Workers in different parts of the country have begun coming down on the roads as a mark of protest. With no work, they have been left with no wages or food to survive. Workers in Surat in Modi’s home state Gujarat even resorted to violence as they have nowhere to go.

Soon after Prime Minister Narendra Modi announced a 21-day lockdown on 24 March, migrant workers started heading for their homes in villages as they were uncertain about their future in the city with no work and no money.

On Tuesday, while addressing the nation on the COVID-19 pandemic, Modi said: “Be compassionate towards the people who work with you in your business or industry. Do not deprive them of their livelihood".

The government had also asked employers to pay daily wage labourers and assured them of food supply, but not all of it has reached those working in the informal sector.

The government has already announced a relief package for people affected by lockdown of around $23 billion and out of this package around $6 billion for free rations and $5 billion for cash transfers for women and senior citizens.

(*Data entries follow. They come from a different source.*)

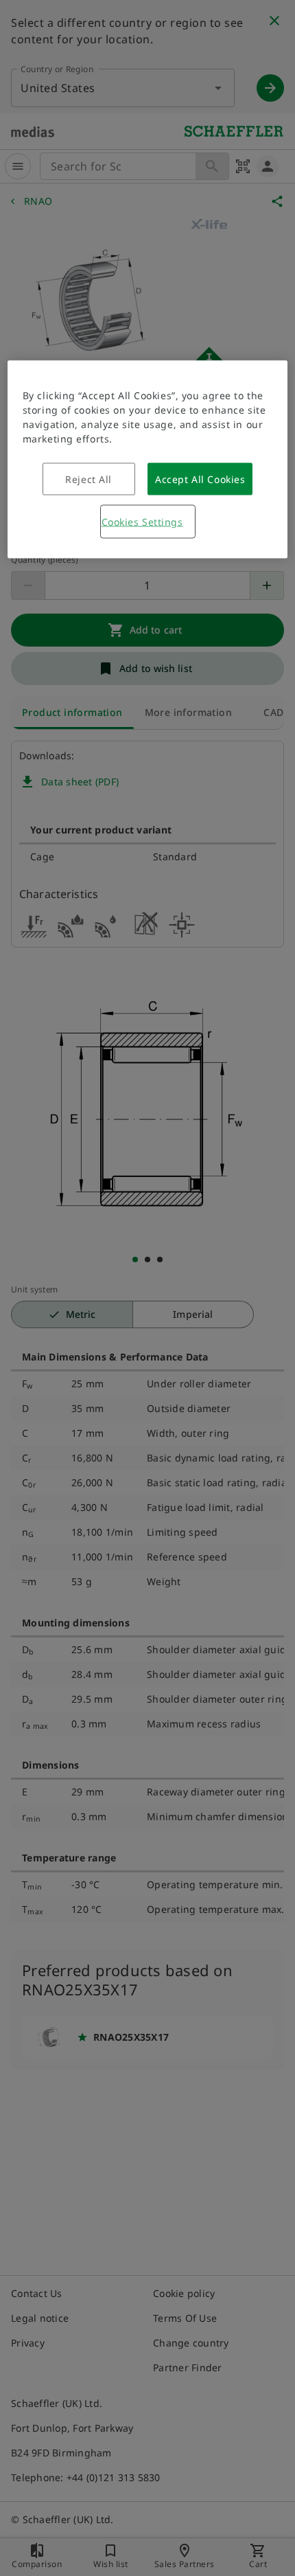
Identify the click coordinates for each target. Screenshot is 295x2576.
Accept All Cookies (200, 479)
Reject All (88, 479)
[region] (148, 460)
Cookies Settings (142, 521)
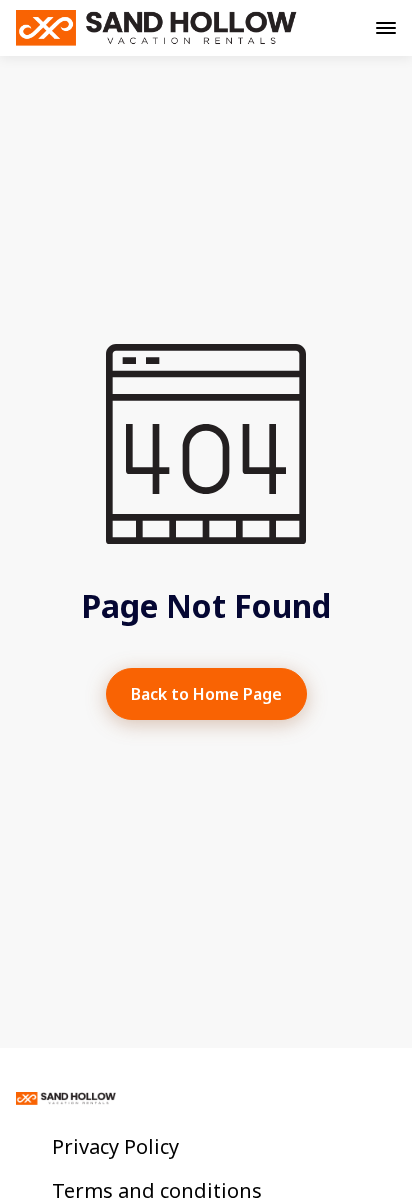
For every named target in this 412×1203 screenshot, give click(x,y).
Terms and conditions (157, 1191)
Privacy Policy (115, 1147)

The country’s largest workers union CITU (Centre of Indian Trade Unions) claims that employers have been flouting the government's directives.

“The contract workers, casual workers, and in many cases regular workers have been thrown out of employment in the thousands in several establishments and several thousand others have not been paid wages for the month of March 2020 in tea gardens, jute mills, IT &ITES sector, various construction projects", Tapan Sen, General Secretary of CITU told Sputnik.

Sen added that millions of migrant workers working in industries and the service sector have lost their jobs and been evicted from their residences and thrown under the sky to suffer in hunger with their family members, contrary to the Home Ministry’s directives to the.

The majority of the country's workforce is in the unorganised sector and they have barely been covered under any social security schemes.